Hunt and other analysts have pointed the finger at the European Union, which has continued to raise production despite low prices, for the ongoing supply/demand imbalance that has depressed prices.
“Demand remains weakish,” he said. “We are struggling to turn off the supply growth around the world and we have a significant inventory to deal with.
“The fundamental message here is that the market is still too weak to sustain ongoing recovery in prices this calendar year.”
Hunt said the global supply/demand imbalance remained at the core of the problem.
“This is one of the problems and one of the particular characteristics of this downward cycle.
We believe we have seen a particularly bad cycle that is going to take at least another six months to come out of, but we don’t believe we have seen a structural change in the medium term market place.
Rabobank rural specialist Tim Hunt.
“New Zealand is the only region where milk prices have fallen to extremely low levels, triggering those reductions in supply that we are looking for to rebalance this market. In Europe, the weak euro, the co-operative propping up of milk prices, and the quota systems removal, has meant that supply growth has been stronger there than it ordinarily would be.”
In the US, production is still growing but only just. The milking herd declined slightly for the second straight month while prices begin to further decline. In the key state of California, production was off by 5.5 per cent compared with October last year.
Russia’s ban on dairy imports from the rest of Europe had meant a lot of product was finding its way on the secondary markets of Southeast Asia, the Middle East and Africa. This, in turn, meant those regions were sitting on sizeable inventories and were less inclined to step back into the market.
But Hunt said the market’s problems were cyclical and did not signify structural change.
“We believe we have seen a particularly bad cycle that is going to take at least another six months to come out of, but we don’t believe we have seen a structural change in the medium term market place.”
He said that as low prices found their way to the global farm gate the supply growth would be shut off. However, low prices would encourage demand and that in turn would lead to prices moving substantially up.
We still expect New Zealand to benefit from rising global trade. New Zealand may be entering a period of slower growth but the growth story is not over. This is still plenty of opportunity over the next five to 10 years.
“In the medium term, we still believe that economic growth in emerging markets will drive increased demand for dairy and will sustain a much higher trading range than we have seen.”

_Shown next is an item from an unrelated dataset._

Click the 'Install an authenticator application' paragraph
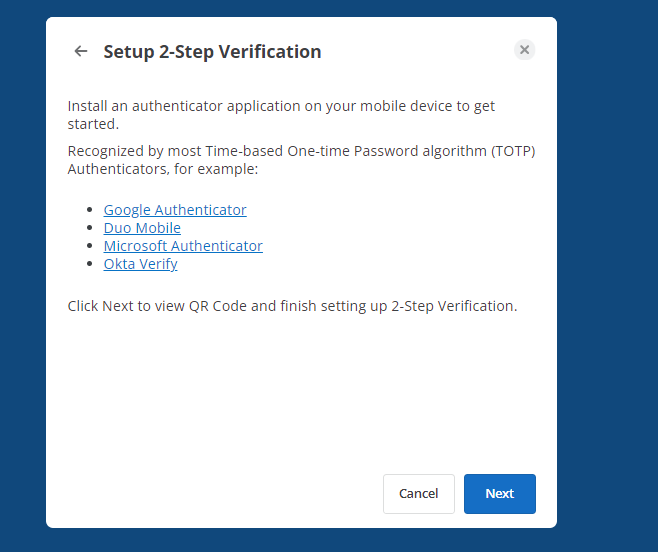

In the US, larger scale farming has resulted in lower costs and lower feed costs have driven production higher over the past five years. He said the substantially stronger US dollar is expected to curtail US dairy exports. Dairying in New Zealand still faced a positive outlook.
“We still expect New Zealand to benefit from rising global trade. New Zealand may be entering a period of slower growth but the growth story is not over. This is still plenty of opportunity over the next five to 10 years.”